Reckoning with Change

Updated: Feb 15, 2021

I'm taking a break from the relationship series because, to be honest, I'm still reeling from the beginning of a new year and a new semester chocked-full of changes.


I want to talk a little about the concept of change.


My take? I have a love-hate relationship with it.


On one hand, I love change because I often become restless staying in one place too long. On the other hand, change is painful. We've all experienced change in some form or another over the past year, and I dare say many of us wish we hadn't.


I have this letter board in my room.

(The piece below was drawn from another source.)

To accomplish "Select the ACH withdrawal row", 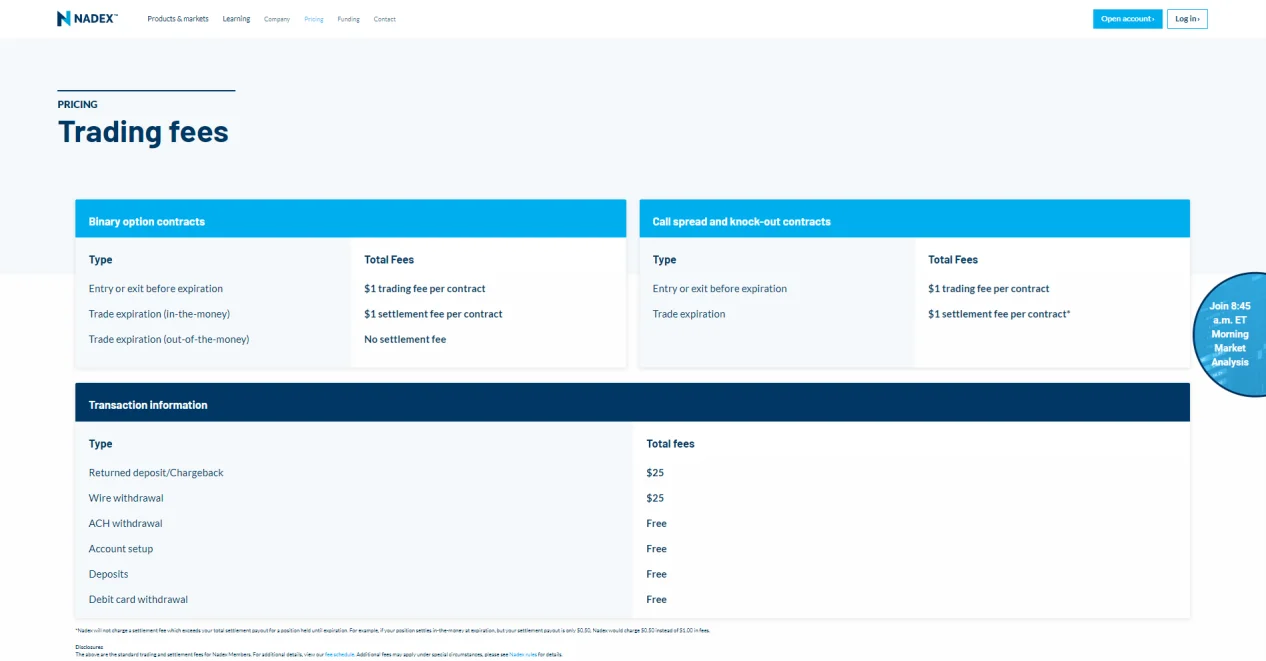I will (x=632, y=523).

Last summer, at the beginning of August, I spelled out the phrase, You don't grow when you're comfortable. I don't remember where I initially found that quote (probably Pinterest), but per usual, I never got around to changing it.

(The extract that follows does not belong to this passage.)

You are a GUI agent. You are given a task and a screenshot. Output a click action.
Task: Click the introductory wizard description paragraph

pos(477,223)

So, there those words loomed on my dank Cross Third wall for the entire first semester of my junior year.


At the time, I liked that quote because I had just started dating my ex-boyfriend--my first-ever relationship--and I struggled a lot with fear. I had become so comfortable being single that I didn't realize how jarring it would be stepping into a relationship. It was a season I had never ventured in before, and that quote reminded me that change might not be comfortable initially, but through that experience, I would grow in ways I had never been able to grow before.


Around that same time, on the day before classes began, I received an email that would alter the course of my carefully-planned remaining year-and-a-half of college: my upcoming semester abroad had been postponed until the spring of 2022.


When I opened that email, my heart plummeted. It wasn't just a canceled trip; it was a broken dream I had been anticipating since high school. It was a taunting of all my insecurities come to life, having given up my position as a resident assistant to pursue the once-in-a-lifetime opportunity to study in Cambridge, United Kingdom for four months. That news deflated my anticipation for the year to come--as if COVID-19 hadn't already done that. I had to reckon with severe disappointment and roll with the punches 2020 kept throwing, completely uncomfortable and wildly out of my safe zone.


As summer transitioned to fall, one season of my life collapsed into another. I broke up with my boyfriend, and I had to learn how to grow through the change of beginning and ending my first relationship. I uncomfortably approached the Lord with my fears, doubts, and second-guesses, working through emotions of inadequacy and insecurity. After years of longing to be in a serious relationship, I found great peace in time, realizing that, to my knowledge, I have quite a bit of it. While many of my peers are getting engaged and living the dream I once held so tightly as a freshman, I am content just living, the Lord and me, for a little while.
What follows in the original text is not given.